Evidently, these social media outbursts by ordinary citizens were not taken kindly by Sharad Pawar, who has been trying to refurbish his tattered image lately. He ordered his workers to use the state machinery and go after the critics. Maharashtra Cabinet Minister from the NCP, Jitendra Awhad vowed that hundreds of FIRs would be registered against Chitale and others.

Knowing that the cases against the critics were weak, the NCP workers filed multiple complaints in different districts of Maharashtra against them and the Maharashtra Police willingly obliged, registering multiple FIRs in respect of the same alleged offence.

The purpose of the multiple FIRs in various districts was obviously to stretch, frustrate and exhaust the critics and further intimidate and deter any other person from criticizing Sharad Pawar. The practical difficulties presented to the accused include being moved from Police Station to Police Station and from Jail to Jail. They have to arrange for legal representation at various locations and apply for and obtain bail. They also have to provide bail bonds and sureties etc. multiple times. This is obviously very stressful, physically and financially for the concerned accused/critic and his/her family and that is the whole purpose of filing multiple FIRs.

It is a fundamental legal principle that a person cannot be prosecuted and punished twice for the same offence and the principle is incorporated in Article 20 of the Constitution of India. It follows that there cannot be multiple FIRs and multiple prosecutions for the same offence (in this case the same social media post).
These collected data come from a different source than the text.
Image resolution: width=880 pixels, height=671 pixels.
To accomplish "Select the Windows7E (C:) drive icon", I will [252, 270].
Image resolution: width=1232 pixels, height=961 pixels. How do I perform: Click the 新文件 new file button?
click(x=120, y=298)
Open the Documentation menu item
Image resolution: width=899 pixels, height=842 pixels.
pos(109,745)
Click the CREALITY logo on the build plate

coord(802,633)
Without going into the merits of the individual case, let us see what the courts have said on the filing of multiple FIRs for the same offence.
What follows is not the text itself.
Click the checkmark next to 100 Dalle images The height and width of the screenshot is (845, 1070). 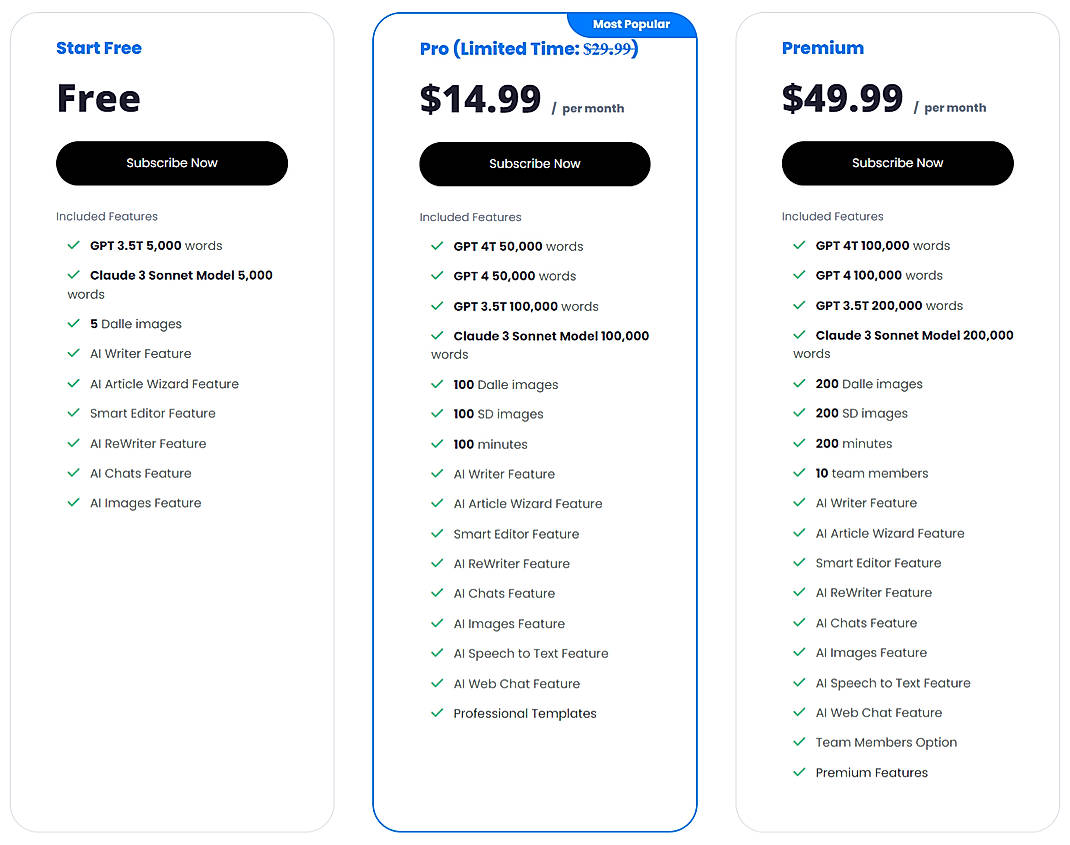pos(437,384)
In T.T. Antony vs State of Kerala and Ors. (2001), the Supreme Court held that filing more than one FIR for the same offence is illegal and quashed the subsequent FIR.
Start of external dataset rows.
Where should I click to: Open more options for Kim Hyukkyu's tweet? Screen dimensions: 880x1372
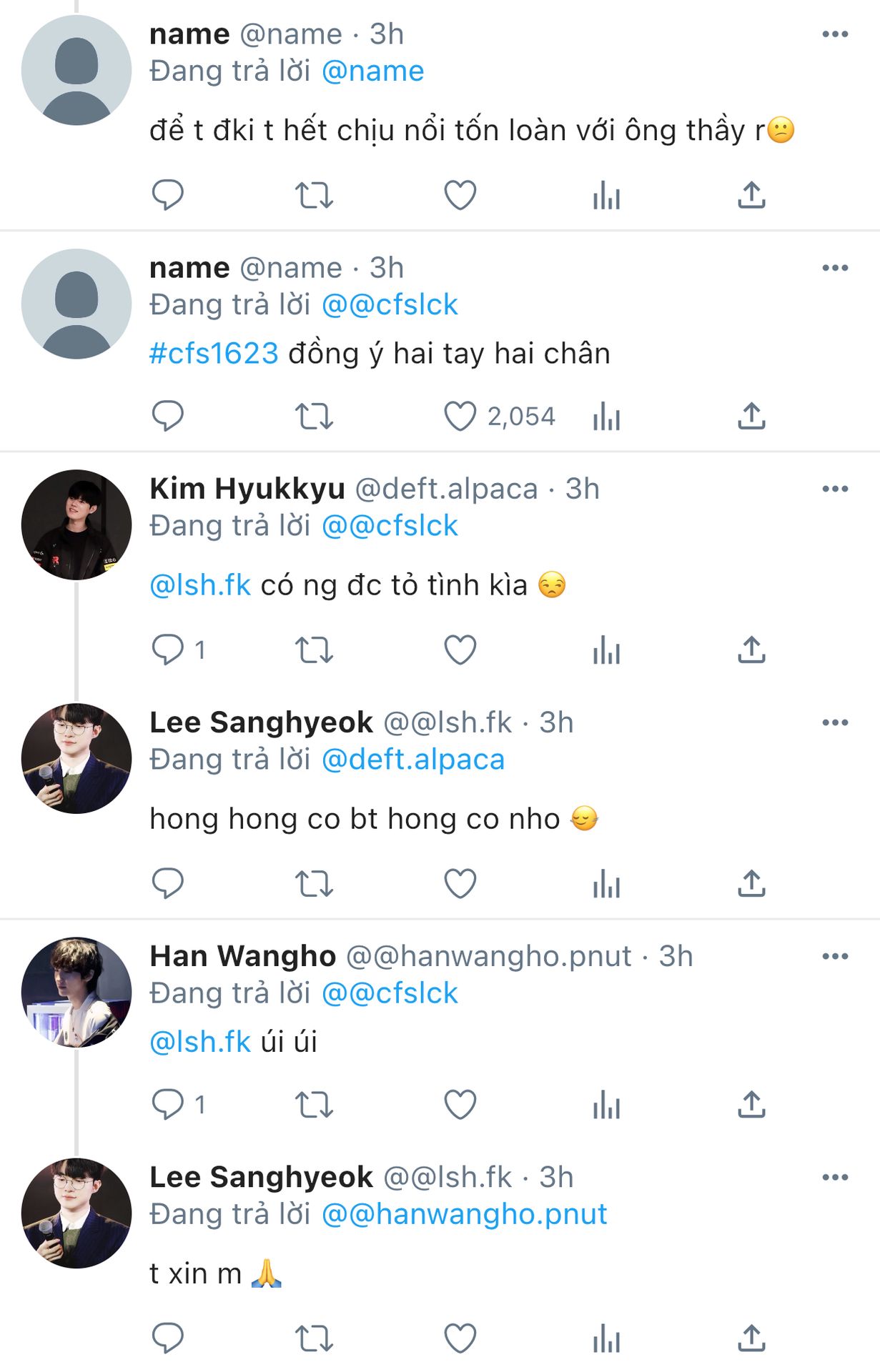[x=835, y=489]
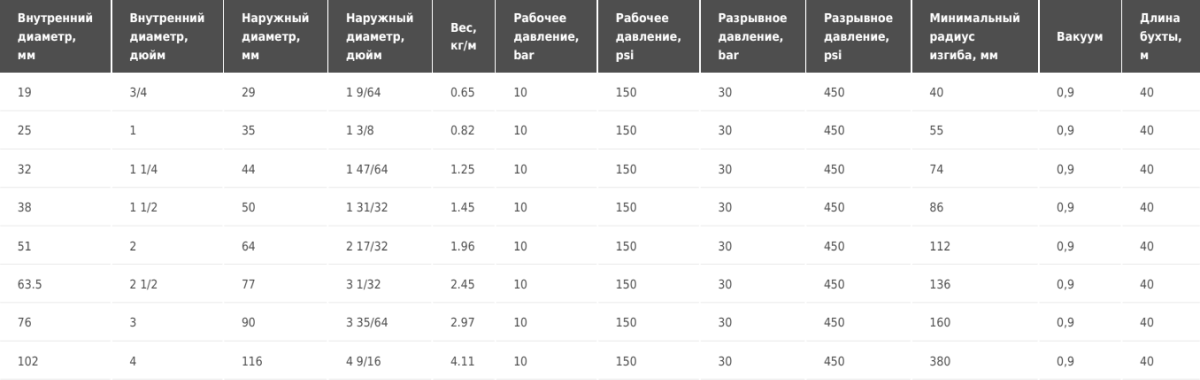Image resolution: width=1200 pixels, height=380 pixels.
Task: Select the 'Наружный диаметр, мм' header
Action: click(279, 37)
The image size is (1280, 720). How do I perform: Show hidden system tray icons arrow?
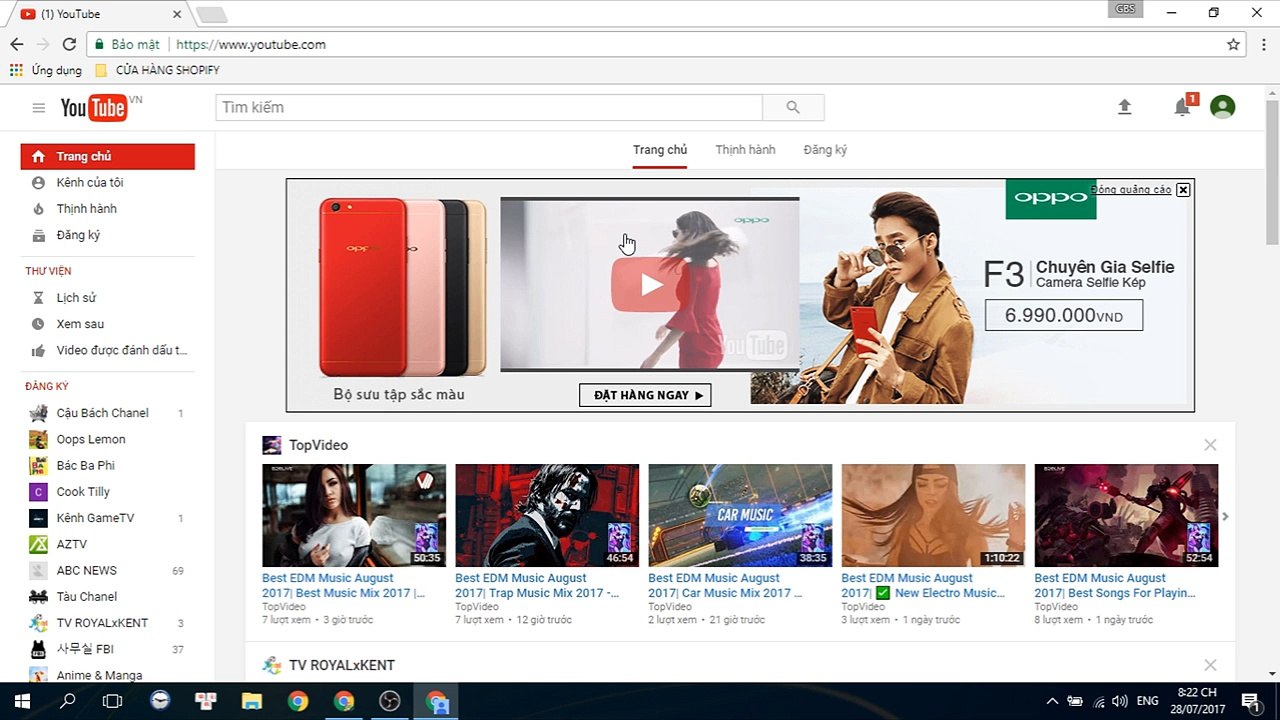(x=1052, y=701)
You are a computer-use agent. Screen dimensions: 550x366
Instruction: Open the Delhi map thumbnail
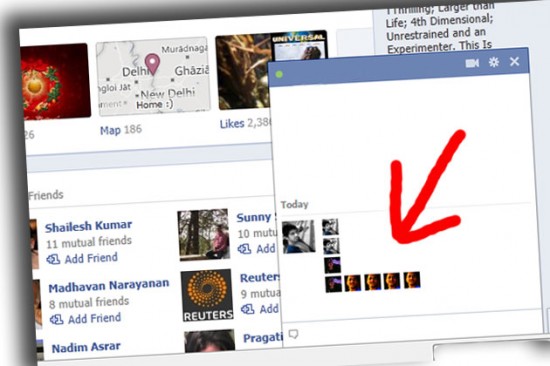154,76
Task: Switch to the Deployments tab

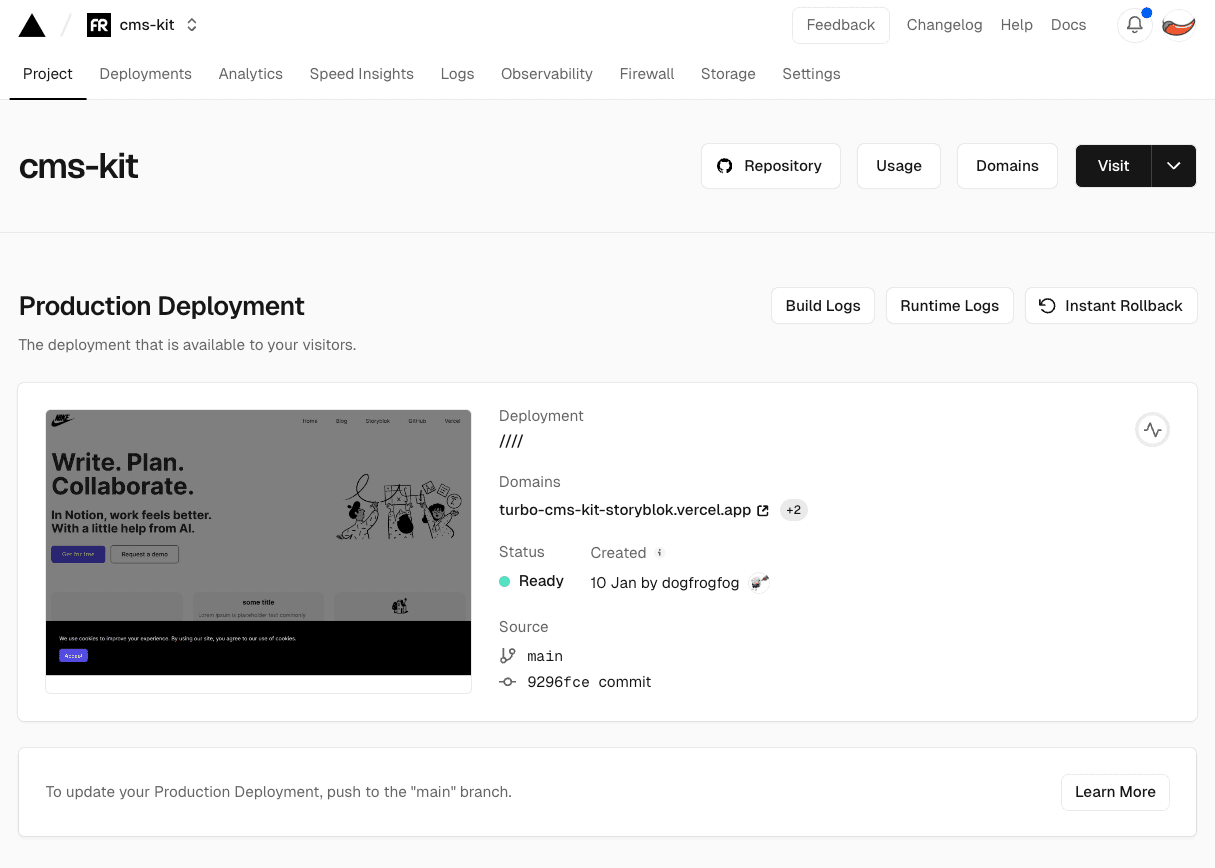Action: (x=145, y=74)
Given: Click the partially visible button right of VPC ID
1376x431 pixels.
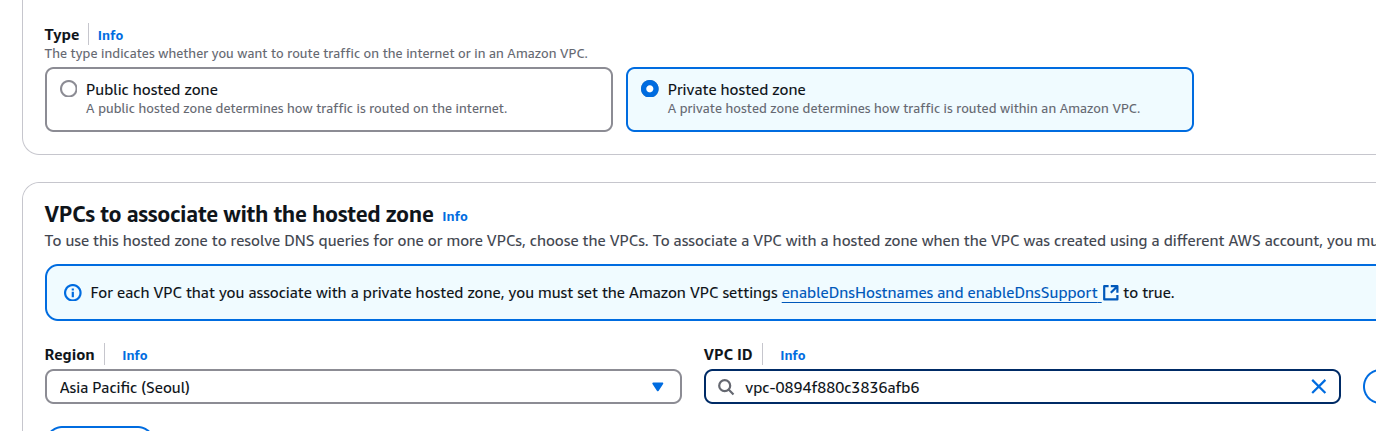Looking at the screenshot, I should coord(1370,387).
In Babubhai vs State of Gujarat (2010), the Supreme Court held that in such a case the court has to examine the facts and circumstances giving rise to both the FIRs and the test of sameness is to be applied to find out whether both the FIRs relate to the same incident in respect of the same occurrence or are in regard to the incidents which are two or more parts of the same transaction. If the answer is in the affirmative, the second FIR is liable to be quashed.

In Arnab Ranjan Goswami Vs the Union of India and Ors (2020), the Supreme Court held that such multiple FIRs arising out of the same incident is an abuse of the process and impermissible and thus all subsequent FIRs and complaints were directed to be quashed.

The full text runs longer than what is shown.